Demolishing a portal into Medford's past has proven more difficult than the City Council imagined.
A remnant of the former Greyhound building was scheduled for restoration as part of The Commons development downtown, but city officials decided the $50,000 cost was too high and pushed for demolition.
The council discovered Thursday that its own city code appears to make it difficult to raze the portal that was the former entrance to the Greyhound station.
"We're walking around in a parallel universe," Councilor Al Densmore said.
The Landmarks and Historic Preservation Commission reviewed the request for demolition but concluded that something needed to be done to commemorate the Greyhound depot and other buildings that were removed from the site. The commission did say the portal's height could be reduced.

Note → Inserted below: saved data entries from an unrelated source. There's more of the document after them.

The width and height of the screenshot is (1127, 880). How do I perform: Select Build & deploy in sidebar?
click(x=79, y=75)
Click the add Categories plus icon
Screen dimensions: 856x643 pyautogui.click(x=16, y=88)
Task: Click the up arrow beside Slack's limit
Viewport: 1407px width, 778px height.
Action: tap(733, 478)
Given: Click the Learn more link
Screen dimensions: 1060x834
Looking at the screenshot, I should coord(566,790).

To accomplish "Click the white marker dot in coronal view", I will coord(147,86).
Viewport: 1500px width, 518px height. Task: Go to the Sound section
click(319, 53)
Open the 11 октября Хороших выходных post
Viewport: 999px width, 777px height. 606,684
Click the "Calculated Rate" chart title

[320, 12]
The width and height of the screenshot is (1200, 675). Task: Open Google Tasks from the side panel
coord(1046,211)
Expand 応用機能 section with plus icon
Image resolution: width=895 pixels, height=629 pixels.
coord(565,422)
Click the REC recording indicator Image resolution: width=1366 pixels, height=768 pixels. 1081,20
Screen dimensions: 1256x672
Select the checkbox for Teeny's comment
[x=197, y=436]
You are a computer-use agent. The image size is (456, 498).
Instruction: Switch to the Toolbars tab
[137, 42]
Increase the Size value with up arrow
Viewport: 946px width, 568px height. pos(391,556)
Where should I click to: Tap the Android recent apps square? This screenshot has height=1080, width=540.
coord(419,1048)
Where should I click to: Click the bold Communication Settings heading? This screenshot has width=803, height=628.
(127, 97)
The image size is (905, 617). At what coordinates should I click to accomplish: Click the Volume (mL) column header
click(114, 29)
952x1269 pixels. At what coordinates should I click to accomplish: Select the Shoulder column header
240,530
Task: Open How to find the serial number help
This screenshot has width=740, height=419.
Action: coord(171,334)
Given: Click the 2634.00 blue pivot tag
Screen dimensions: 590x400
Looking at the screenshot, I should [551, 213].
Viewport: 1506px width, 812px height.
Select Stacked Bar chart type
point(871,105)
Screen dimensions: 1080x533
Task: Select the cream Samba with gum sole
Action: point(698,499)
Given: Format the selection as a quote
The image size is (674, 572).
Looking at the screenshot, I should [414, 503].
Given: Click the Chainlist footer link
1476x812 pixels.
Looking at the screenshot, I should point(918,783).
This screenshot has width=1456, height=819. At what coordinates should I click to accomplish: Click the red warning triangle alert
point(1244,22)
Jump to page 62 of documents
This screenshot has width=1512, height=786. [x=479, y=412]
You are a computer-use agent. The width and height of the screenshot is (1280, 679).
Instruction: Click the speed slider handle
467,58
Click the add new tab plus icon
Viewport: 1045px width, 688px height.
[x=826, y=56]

"They literally want the original structure with the legs reduced," Councilor Bob Strosser said, after reviewing a drawing of the portal with stubby legs.
The council wondered if the structure would survive having its legs shortened and worried that the option offered by the landmarks commission would cost as much as restoring the existing portal.
The portal, which is at the corner of Fifth and Bartlett streets near the new Lithia Motors headquarters, has been temporarily braced until a decision is made.
Councilor Dick Gordon said the city might be better off to proceed with the portal's restoration as originally planned rather than getting tangled up in a complex process.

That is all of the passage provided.